DATA EXTRACT:
--- BEGIN ---
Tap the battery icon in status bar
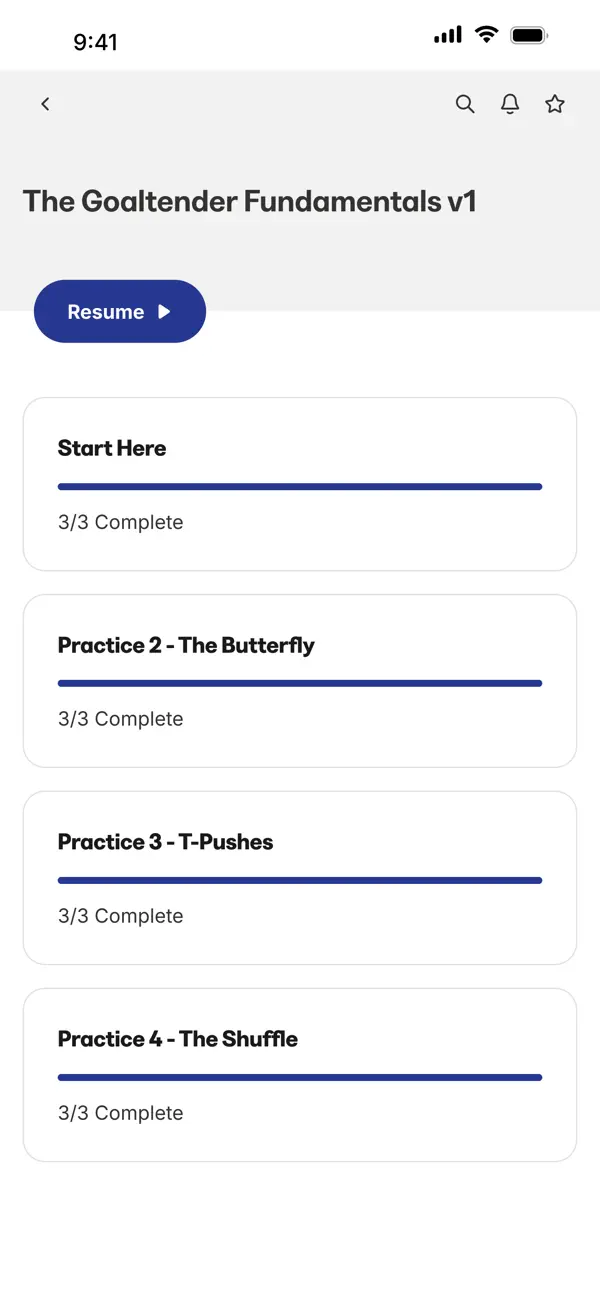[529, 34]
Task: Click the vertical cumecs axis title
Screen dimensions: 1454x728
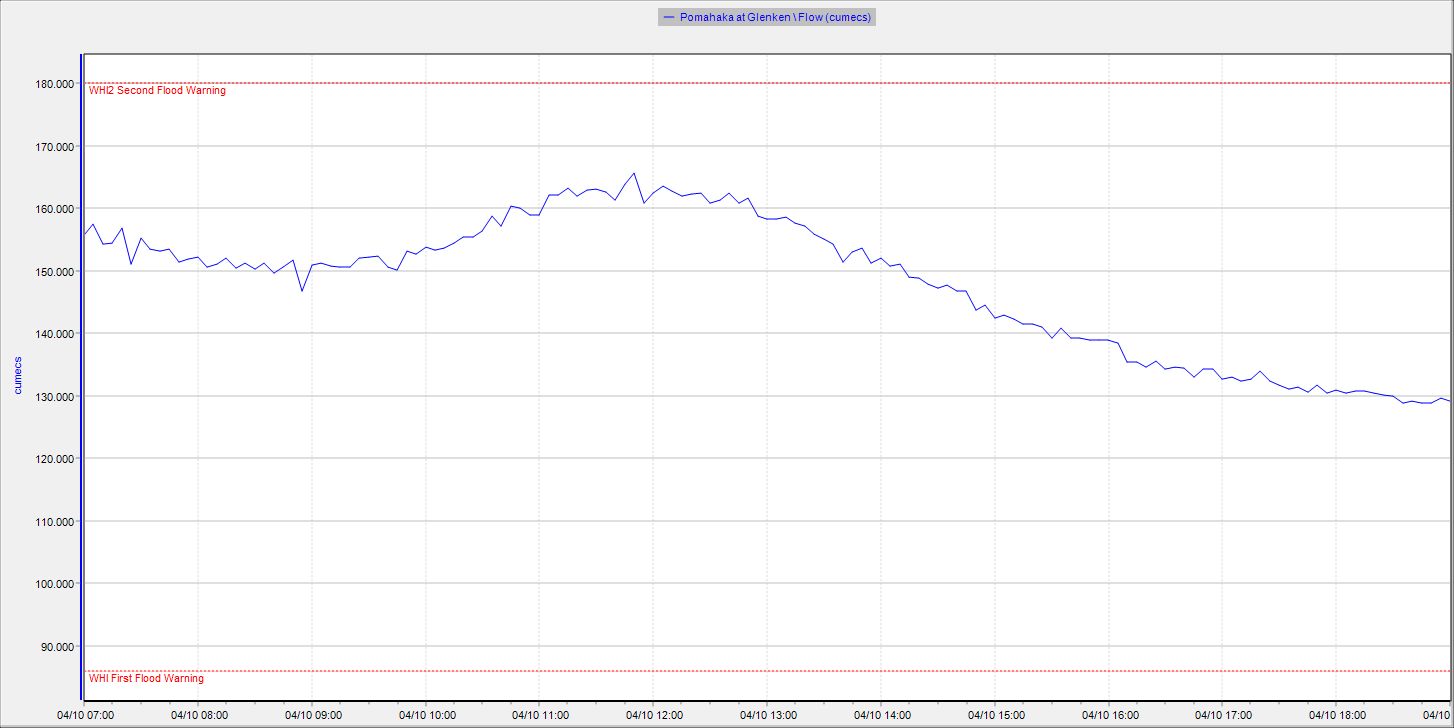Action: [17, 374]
--- END ---
--- BEGIN ---
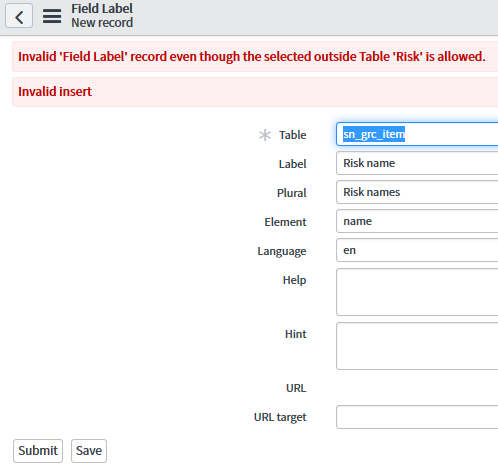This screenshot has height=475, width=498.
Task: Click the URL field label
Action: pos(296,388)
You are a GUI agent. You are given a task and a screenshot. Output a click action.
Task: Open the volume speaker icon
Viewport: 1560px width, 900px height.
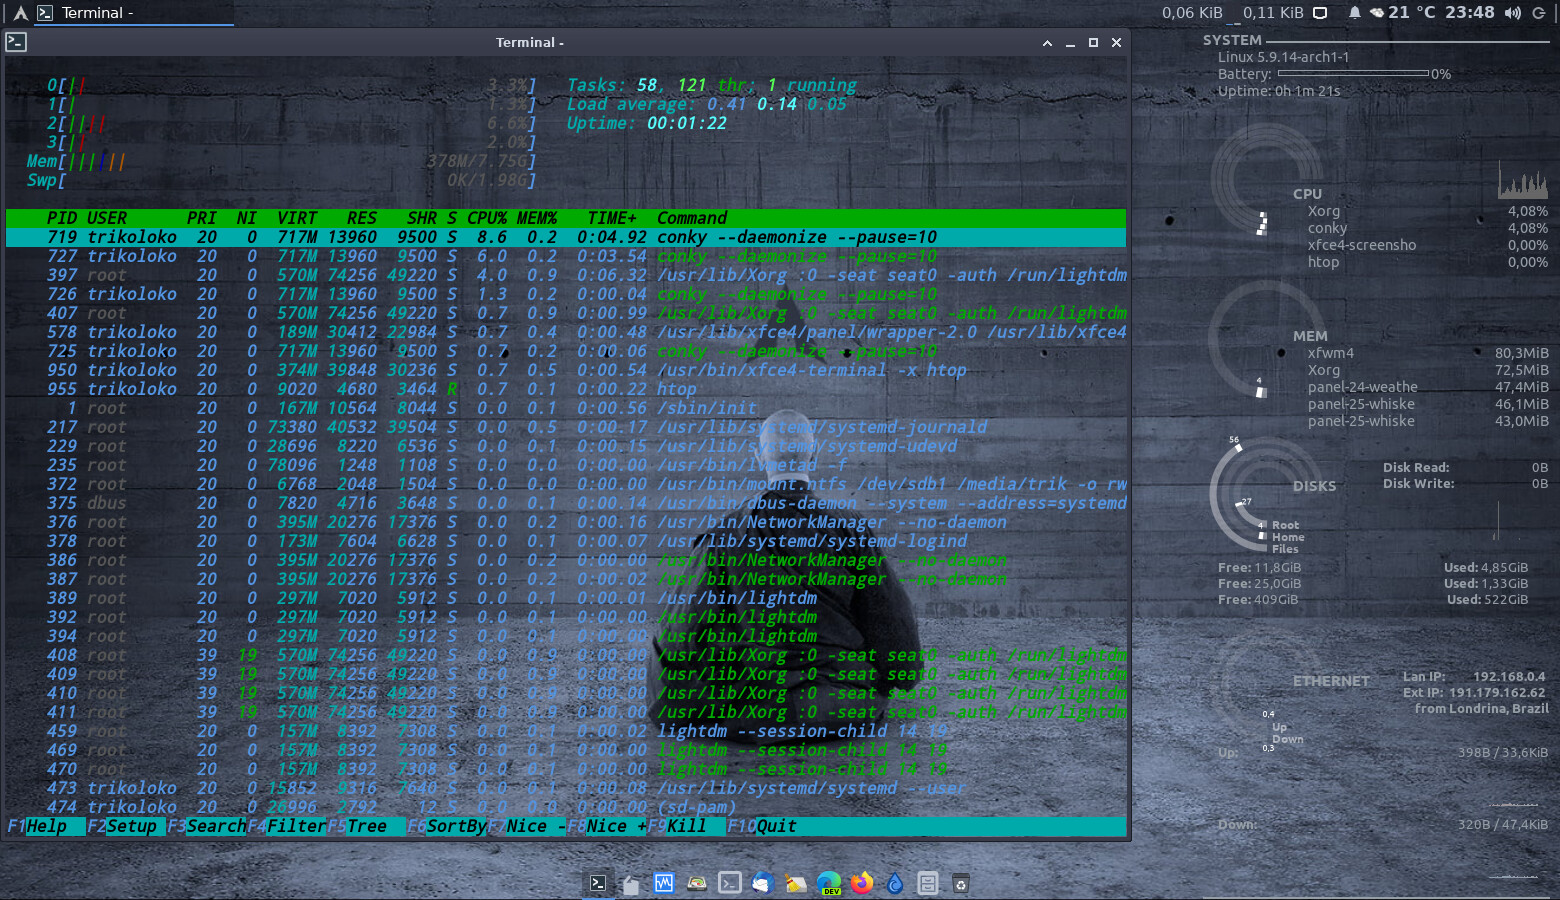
--- END ---
WHAT TO PRODUCE:
Copy out the stretch of the listing from the line containing "Task: Click the vertical cumecs axis title" through the line containing "Action: [17, 374]", leaving out the pictures.

OUTPUT OF THE EXERCISE:
Task: Click the vertical cumecs axis title
Screen dimensions: 1454x728
Action: [17, 374]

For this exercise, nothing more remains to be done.